With just over six weeks to go, I’m deep in training mode for my next marathon: the Scotiabank Toronto Waterfront Marathon. And I’m super pumped! I’ve known all year that I’d run two marathons in 2019, and over the summer I decided on Toronto.
Here’s how I landed there:
- The timing (October 20) is perfect. It gave me plenty of time to recover from Boston (April 15) and will allow me just over four months to recover and build up again for the Olympic Marathon Trials (February 29). Weather-wise, it’s favorable too, as late October in Toronto is historically nice for racing and my build-up coincides with the best months to train in Boulder.
- Toronto (and its organizing crew) has a great reputation, and has been on my radar for several years. While it’s not quite as competitive up front or as deep as some of the Majors, it’s still an IAAF Gold Label race and a place that people go to run fast. My training partner from Houston, 2:28 marathoner Mary Davies, won the race several years ago and set her PR there, so I trust she left a little magic on the course for me.

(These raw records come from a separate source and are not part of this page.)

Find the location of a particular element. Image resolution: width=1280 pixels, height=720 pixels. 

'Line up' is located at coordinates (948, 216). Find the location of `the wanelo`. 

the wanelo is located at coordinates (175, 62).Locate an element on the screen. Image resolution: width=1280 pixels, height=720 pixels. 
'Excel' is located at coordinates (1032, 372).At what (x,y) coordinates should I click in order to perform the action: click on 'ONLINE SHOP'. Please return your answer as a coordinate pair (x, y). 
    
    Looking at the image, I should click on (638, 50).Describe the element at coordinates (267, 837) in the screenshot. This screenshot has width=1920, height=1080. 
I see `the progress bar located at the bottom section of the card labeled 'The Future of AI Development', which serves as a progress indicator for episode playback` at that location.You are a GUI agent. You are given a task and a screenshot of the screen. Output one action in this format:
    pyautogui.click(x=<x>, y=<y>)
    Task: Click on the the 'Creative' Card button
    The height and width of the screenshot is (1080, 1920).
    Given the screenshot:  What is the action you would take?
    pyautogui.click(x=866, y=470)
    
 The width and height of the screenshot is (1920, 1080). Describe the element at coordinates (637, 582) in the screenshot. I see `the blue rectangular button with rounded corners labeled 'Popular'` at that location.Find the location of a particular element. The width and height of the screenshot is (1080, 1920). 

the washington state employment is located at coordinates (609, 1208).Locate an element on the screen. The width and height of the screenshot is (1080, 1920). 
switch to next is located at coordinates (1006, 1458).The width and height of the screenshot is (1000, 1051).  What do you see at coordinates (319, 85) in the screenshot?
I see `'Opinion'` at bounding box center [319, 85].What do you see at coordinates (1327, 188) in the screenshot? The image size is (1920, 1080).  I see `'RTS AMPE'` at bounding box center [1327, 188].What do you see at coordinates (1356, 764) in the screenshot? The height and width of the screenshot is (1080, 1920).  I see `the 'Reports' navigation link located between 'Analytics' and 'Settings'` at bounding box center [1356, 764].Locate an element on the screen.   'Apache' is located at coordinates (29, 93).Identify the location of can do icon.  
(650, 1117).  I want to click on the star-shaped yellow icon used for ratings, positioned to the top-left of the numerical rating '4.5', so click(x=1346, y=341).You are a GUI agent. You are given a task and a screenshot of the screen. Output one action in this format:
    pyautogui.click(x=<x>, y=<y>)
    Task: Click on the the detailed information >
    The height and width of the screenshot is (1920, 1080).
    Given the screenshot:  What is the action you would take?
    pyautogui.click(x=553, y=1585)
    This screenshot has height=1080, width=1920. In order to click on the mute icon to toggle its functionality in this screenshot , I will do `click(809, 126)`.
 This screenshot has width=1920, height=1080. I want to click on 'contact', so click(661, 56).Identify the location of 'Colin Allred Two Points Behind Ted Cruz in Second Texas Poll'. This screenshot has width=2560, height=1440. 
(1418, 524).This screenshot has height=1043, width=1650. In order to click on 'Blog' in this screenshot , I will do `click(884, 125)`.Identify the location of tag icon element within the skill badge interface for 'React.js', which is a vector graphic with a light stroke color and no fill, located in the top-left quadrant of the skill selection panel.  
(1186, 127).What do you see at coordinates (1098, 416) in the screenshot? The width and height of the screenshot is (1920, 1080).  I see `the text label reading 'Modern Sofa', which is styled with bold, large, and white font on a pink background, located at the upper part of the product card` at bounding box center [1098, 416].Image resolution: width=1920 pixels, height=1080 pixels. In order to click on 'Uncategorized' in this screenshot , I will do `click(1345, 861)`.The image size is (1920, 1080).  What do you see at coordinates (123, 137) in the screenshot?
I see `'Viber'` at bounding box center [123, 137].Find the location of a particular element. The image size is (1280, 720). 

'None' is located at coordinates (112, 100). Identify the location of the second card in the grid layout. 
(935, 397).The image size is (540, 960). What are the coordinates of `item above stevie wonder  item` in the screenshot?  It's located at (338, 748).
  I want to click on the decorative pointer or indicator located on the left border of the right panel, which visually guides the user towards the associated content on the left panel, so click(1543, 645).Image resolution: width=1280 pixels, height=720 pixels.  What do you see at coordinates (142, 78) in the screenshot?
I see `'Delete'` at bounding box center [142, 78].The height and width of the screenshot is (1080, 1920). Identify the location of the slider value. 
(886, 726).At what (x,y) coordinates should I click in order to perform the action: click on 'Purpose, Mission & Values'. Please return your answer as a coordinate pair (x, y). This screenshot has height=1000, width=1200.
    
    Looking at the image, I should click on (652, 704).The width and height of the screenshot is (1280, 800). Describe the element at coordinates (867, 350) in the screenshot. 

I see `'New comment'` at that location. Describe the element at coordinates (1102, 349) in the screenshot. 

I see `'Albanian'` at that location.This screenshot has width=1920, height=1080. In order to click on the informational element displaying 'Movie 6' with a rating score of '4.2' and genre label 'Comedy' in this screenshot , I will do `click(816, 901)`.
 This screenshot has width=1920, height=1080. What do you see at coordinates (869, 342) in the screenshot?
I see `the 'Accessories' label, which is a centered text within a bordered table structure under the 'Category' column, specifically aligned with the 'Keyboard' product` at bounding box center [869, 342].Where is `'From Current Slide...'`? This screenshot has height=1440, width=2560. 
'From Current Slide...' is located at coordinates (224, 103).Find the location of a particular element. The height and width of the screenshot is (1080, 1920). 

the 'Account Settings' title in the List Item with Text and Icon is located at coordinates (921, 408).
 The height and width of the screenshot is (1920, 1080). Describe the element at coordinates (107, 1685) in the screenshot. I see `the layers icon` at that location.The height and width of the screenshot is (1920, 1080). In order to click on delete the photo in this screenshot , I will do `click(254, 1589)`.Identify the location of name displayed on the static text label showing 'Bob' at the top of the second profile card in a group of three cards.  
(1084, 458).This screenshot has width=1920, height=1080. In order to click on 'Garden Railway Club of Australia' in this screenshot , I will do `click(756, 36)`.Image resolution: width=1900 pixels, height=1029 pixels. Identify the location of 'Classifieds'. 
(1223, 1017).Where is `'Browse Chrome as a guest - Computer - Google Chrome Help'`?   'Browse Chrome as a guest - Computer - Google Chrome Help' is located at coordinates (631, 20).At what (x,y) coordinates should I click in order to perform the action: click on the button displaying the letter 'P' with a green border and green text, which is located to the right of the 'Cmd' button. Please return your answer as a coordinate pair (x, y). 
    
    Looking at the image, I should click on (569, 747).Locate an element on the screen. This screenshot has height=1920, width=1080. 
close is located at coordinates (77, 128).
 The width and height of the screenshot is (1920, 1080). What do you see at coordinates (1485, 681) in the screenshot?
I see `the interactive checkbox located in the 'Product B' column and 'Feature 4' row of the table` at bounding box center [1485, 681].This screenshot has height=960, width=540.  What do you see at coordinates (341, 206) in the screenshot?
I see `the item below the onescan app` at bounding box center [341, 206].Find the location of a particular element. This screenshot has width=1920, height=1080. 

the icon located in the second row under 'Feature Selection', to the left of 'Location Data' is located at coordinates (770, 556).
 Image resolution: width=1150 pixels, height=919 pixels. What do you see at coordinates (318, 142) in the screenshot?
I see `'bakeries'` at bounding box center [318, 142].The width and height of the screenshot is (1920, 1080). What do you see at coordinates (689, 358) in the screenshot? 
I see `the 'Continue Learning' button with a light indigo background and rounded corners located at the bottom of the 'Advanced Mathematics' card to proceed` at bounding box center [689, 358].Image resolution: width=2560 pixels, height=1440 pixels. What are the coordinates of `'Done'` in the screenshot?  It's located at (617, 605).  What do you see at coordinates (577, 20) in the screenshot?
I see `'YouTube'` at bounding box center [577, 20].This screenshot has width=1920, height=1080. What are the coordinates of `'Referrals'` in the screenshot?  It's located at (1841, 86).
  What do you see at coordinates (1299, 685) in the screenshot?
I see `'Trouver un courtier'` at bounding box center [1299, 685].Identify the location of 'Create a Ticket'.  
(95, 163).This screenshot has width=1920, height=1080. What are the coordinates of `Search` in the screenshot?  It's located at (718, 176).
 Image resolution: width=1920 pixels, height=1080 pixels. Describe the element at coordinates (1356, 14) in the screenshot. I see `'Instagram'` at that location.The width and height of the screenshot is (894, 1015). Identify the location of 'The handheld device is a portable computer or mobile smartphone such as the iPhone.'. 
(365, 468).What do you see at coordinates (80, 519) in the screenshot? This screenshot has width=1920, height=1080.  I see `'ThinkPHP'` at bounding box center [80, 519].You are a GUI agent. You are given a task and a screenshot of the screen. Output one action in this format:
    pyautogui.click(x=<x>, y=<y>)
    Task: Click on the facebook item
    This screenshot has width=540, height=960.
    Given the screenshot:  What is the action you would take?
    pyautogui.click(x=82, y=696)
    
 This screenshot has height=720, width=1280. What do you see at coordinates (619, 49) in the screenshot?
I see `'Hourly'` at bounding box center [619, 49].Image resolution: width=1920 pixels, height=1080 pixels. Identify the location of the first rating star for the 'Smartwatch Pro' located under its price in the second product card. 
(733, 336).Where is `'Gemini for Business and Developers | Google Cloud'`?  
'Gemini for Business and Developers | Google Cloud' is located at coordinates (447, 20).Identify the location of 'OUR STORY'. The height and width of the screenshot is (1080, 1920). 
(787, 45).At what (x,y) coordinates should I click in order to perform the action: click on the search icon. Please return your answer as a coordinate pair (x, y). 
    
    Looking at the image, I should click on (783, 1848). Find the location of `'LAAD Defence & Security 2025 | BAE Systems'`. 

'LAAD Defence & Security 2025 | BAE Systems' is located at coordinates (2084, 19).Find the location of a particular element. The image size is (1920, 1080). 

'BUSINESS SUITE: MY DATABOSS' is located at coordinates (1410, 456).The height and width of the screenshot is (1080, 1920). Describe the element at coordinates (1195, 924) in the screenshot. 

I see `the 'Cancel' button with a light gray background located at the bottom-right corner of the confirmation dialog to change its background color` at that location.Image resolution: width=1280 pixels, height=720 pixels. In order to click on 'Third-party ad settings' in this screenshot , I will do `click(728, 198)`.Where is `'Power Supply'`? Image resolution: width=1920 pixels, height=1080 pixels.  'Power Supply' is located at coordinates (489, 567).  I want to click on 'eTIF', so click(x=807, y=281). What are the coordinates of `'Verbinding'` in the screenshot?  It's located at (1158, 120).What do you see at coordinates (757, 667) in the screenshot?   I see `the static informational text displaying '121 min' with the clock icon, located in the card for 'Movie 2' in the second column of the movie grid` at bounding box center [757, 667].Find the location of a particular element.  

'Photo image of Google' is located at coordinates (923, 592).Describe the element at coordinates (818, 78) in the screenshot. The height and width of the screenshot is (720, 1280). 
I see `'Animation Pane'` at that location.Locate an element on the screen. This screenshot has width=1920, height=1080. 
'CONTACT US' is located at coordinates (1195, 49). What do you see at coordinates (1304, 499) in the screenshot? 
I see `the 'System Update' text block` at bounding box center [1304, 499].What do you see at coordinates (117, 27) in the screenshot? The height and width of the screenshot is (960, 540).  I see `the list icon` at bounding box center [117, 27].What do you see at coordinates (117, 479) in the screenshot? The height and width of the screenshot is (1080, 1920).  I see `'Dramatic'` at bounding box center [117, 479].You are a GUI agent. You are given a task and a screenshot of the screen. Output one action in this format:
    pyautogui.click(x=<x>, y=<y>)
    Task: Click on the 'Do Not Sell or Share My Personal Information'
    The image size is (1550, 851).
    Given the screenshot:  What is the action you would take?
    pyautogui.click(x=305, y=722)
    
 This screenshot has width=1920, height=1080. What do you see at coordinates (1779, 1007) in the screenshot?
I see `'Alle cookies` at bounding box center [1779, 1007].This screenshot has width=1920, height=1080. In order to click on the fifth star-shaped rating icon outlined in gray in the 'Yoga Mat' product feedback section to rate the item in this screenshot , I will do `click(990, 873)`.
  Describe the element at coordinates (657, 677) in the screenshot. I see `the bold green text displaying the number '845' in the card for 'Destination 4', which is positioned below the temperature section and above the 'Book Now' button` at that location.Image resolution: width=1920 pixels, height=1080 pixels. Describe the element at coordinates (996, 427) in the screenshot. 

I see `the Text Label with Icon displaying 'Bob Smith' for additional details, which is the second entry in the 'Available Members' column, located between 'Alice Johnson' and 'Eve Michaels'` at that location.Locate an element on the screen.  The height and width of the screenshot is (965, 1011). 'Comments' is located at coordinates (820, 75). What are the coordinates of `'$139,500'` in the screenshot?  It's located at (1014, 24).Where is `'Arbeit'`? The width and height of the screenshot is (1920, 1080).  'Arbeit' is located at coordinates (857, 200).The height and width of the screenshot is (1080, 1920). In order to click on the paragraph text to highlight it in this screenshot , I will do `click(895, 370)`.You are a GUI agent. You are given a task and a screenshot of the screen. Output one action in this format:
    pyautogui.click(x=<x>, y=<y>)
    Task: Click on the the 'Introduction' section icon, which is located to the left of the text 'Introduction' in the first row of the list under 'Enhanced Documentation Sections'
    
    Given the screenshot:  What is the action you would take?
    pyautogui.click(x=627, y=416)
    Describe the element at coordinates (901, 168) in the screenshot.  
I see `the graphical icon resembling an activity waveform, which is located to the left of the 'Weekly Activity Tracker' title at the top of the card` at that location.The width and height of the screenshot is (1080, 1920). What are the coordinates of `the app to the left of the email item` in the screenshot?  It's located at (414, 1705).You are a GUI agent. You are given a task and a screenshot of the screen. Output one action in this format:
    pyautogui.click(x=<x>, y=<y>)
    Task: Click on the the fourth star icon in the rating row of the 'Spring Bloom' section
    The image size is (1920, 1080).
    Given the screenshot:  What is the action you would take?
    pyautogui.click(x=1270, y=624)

- My last three races have been Majors—Chicago, London, and Boston—and while the hype and crowd support were out of this world, I felt that a slightly lower key race would be good for me this fall. As a foreigner who’s not in the hunt for a spot on the Canadian Olympic Team, I’ll go in with less pressure and more freedom to run my race and execute the performance I know I’m capable of.
- As this year’s Canadian Marathon Championships, a solid pack of women will be gunning for the 2:29:30 Olympic standard and that coveted Olympic berth (which will go to the first Canadian across the line, given that she’s under the standard). That should be a great group for me to tuck into and work with, in addition to . . .
- . . . my husband Will, who is going to pace! Some marathons allow pacers while others don’t, and Toronto’s willingness was a deal-maker. I completely trust Will to carry me along in the appropriate pace range, to encourage me in the right ways, and to help me work through rough patches—because he does all of that in the majority of my workouts already. He has also paced me in two marathons so far (when I finished 3rd in Houston and 10th in Chicago), and his steady presence was a not-so-secret weapon that I am enormously grateful for.

It’s a little early to talk specific goals, but I won’t let myself off the hook quite so easily. Without knowing anything yet about my fitness level on race day, my competition, the conditions, or any of the other dozens of variables that go into a marathon, here’s what I do know: I want to attack the Olympic standard (2:29:30), which would be about a minute PR and well within my wheelhouse. I want to work on my fueling strategy in training and in the race, as that’s something I haven’t yet dialed in all the way but should give me a big boost when I do. And more abstractly, I want to squeeze every last drop of fitness out of my body and set myself up for a strong showing at my next marathon, the 2020 Olympic Trials.